EXCERPTED RECORDS:
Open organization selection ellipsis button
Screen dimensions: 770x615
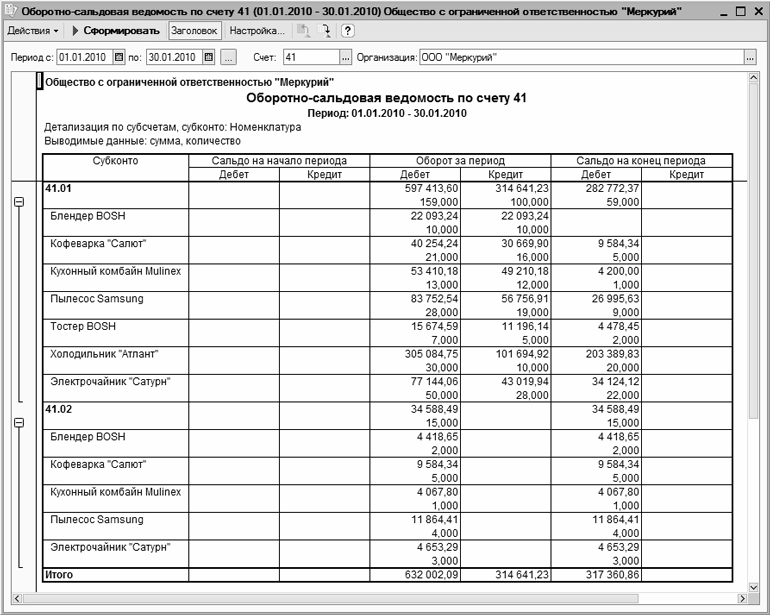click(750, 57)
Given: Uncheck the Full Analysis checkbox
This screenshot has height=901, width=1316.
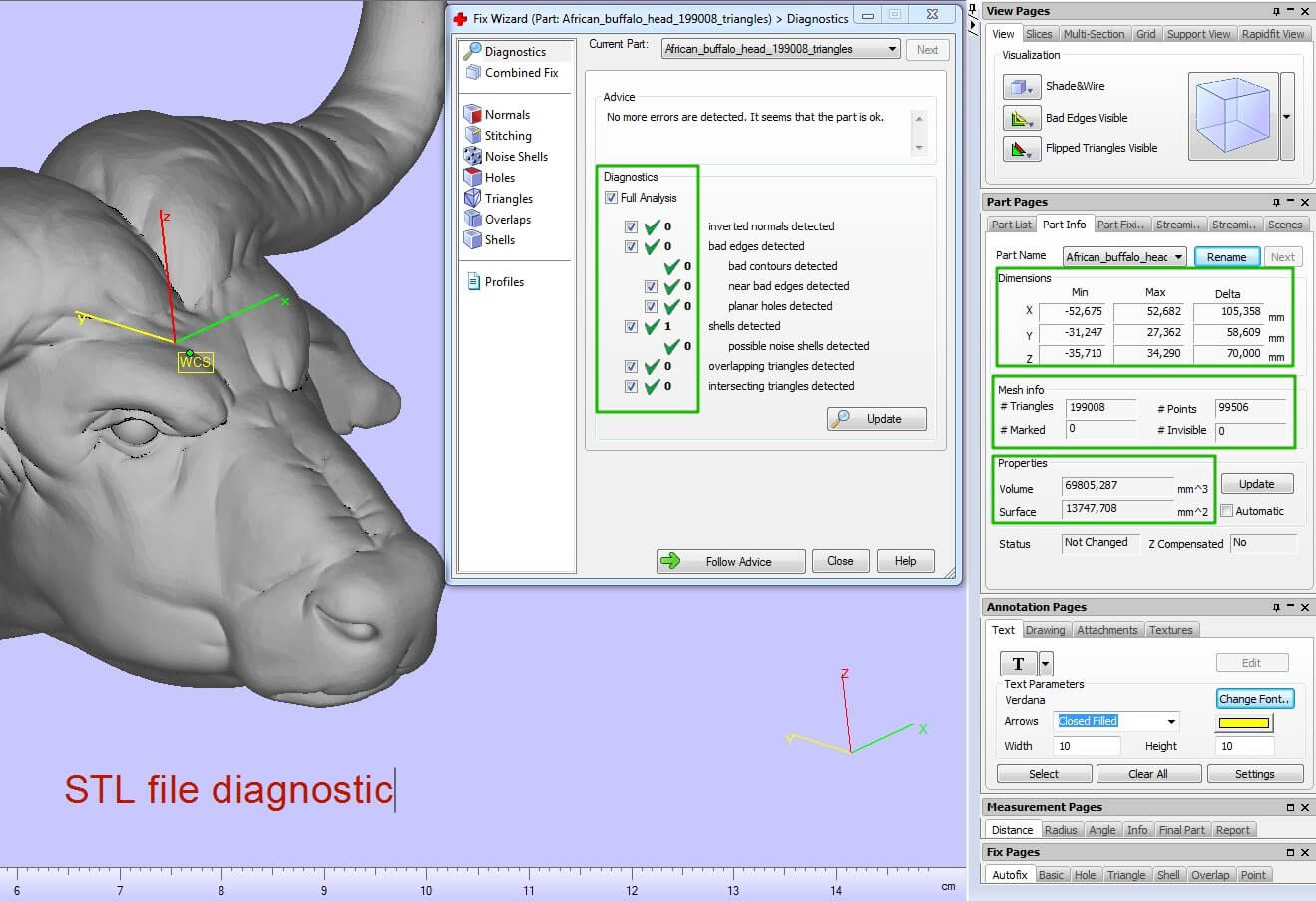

INSTRUCTIONS TO FOLLOW: Recast the rows above as a Markdown table with two columns, "Number" for the row number and "Line" for the line itself. Omit blank lines and leave the pictures out of the answer.

WRITTEN RESPONSE:
| Number | Line |
|---|---|
| 1 | Open organization selection ellipsis button |
| 2 | Screen dimensions: 770x615 |
| 3 | click(750, 57) |
| 4 | Given: Uncheck the Full Analysis checkbox |
| 5 | This screenshot has height=901, width=1316. |